Exercise instructions = Each record below is to be output unchanged, and any picture is to be dropped.

Exercise data =

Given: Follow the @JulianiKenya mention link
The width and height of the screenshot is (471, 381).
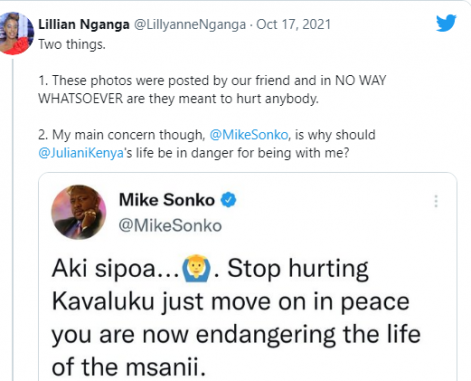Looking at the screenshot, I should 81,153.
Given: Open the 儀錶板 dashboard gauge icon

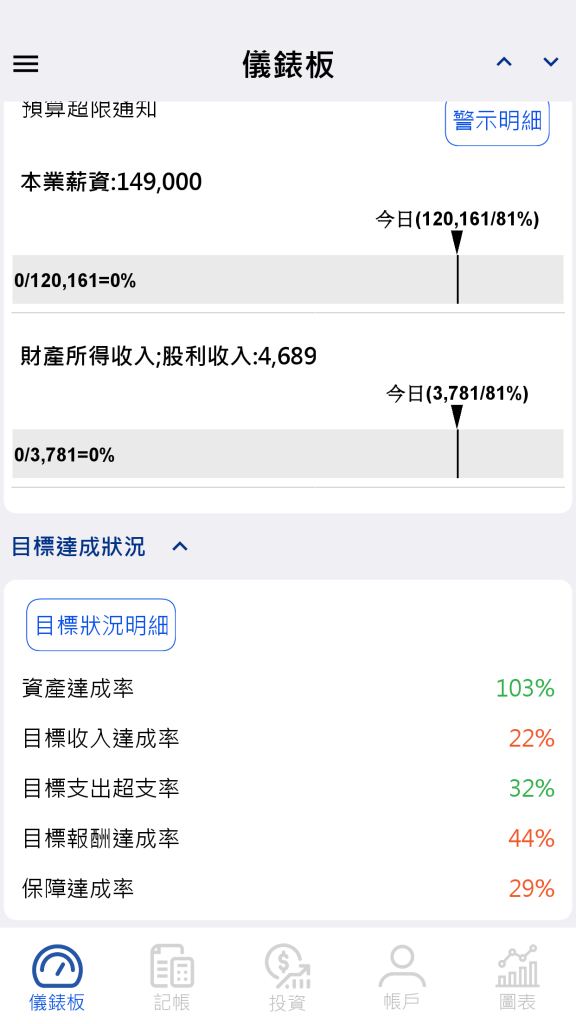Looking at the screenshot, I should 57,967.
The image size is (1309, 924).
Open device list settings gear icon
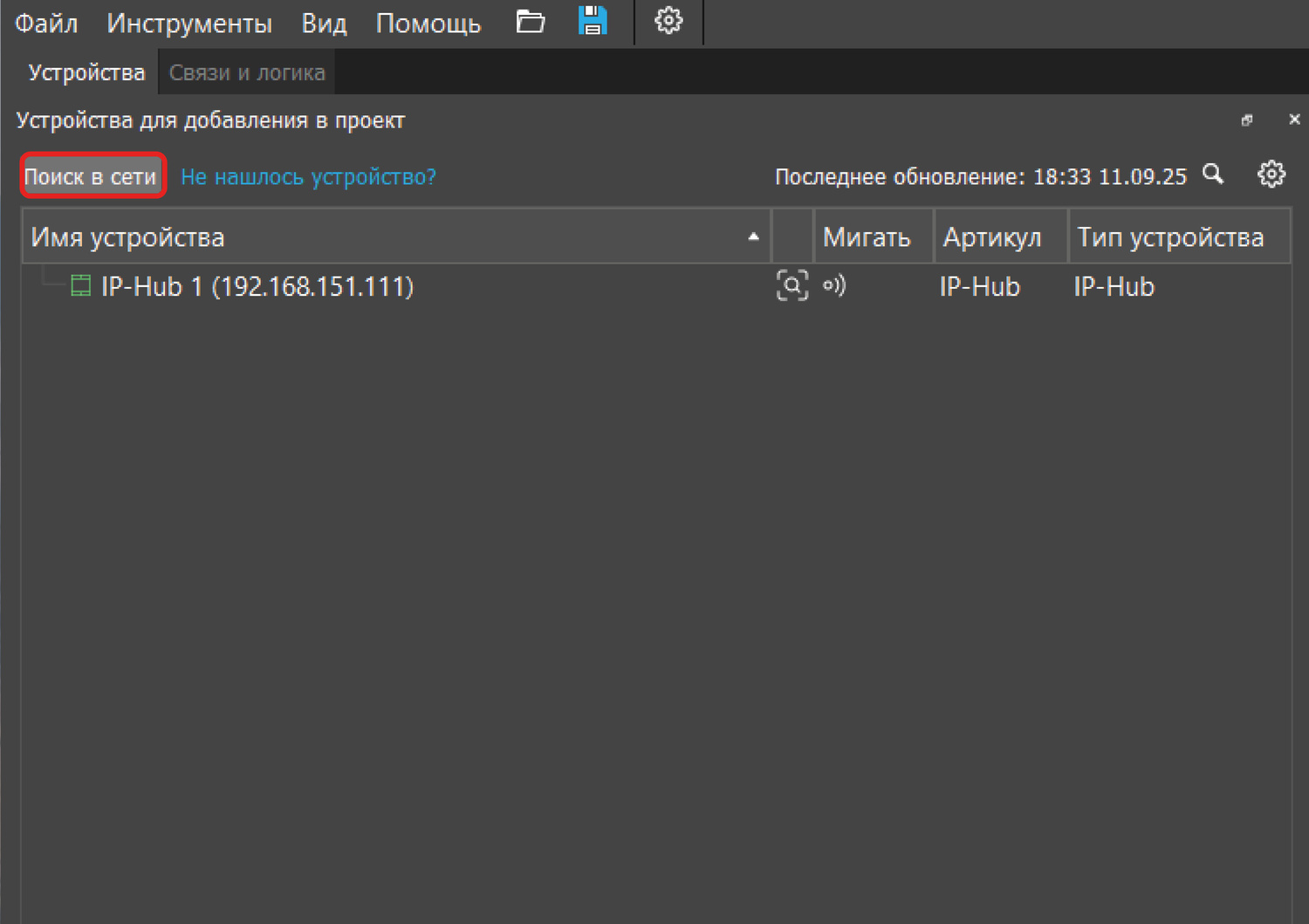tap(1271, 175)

Expected answer =
Given: Follow the @JulianiKenya mention link
The width and height of the screenshot is (471, 381).
Looking at the screenshot, I should 81,153.
Given: Open the 儀錶板 dashboard gauge icon

Looking at the screenshot, I should 57,967.
The image size is (1309, 924).
Open device list settings gear icon
tap(1271, 175)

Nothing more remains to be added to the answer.